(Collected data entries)
**********

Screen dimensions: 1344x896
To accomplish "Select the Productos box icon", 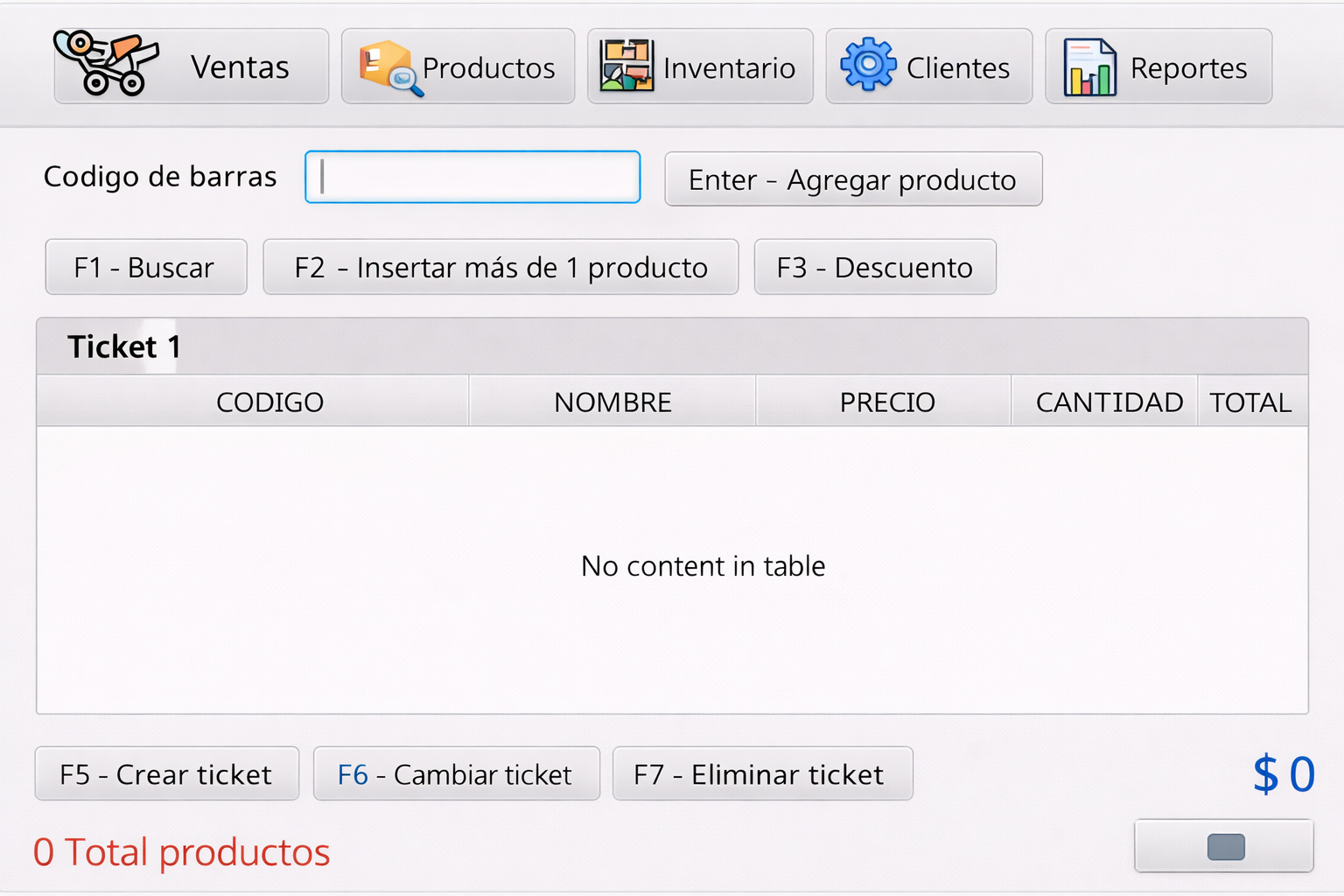I will [385, 65].
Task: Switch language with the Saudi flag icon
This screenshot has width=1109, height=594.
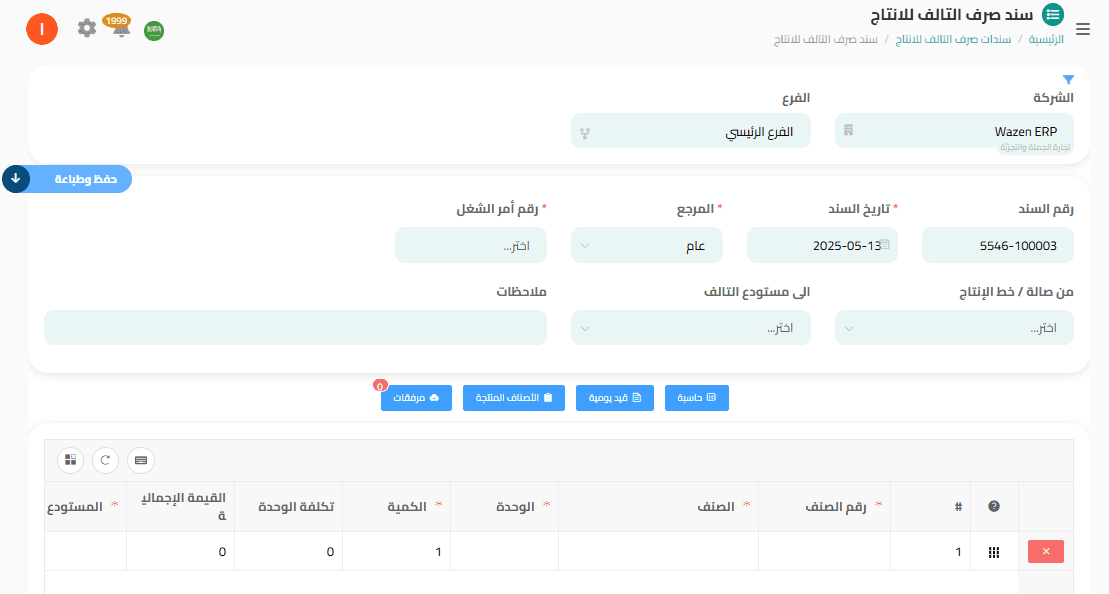Action: pos(154,31)
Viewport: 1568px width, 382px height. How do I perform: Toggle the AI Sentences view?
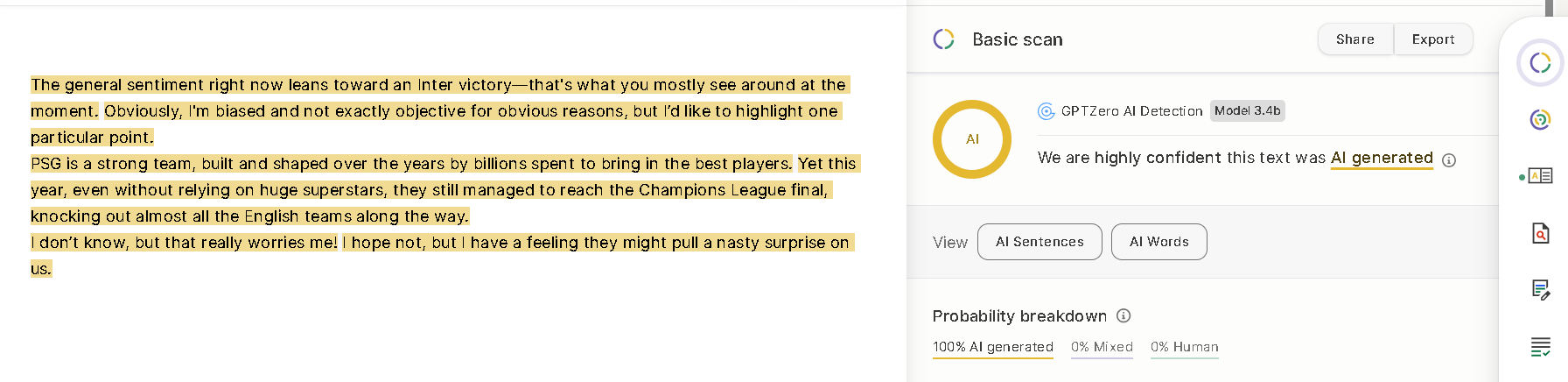point(1040,242)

**********

### Activity
Leaving the pictures out, copy exactly the lines from the line that contains "Task: Switch language" to the last line of the data, both ends included.

### Task response
Task: Switch language with the Saudi flag icon
This screenshot has width=1109, height=594.
Action: pos(154,31)
Viewport: 1568px width, 382px height. How do I perform: Toggle the AI Sentences view?
point(1040,242)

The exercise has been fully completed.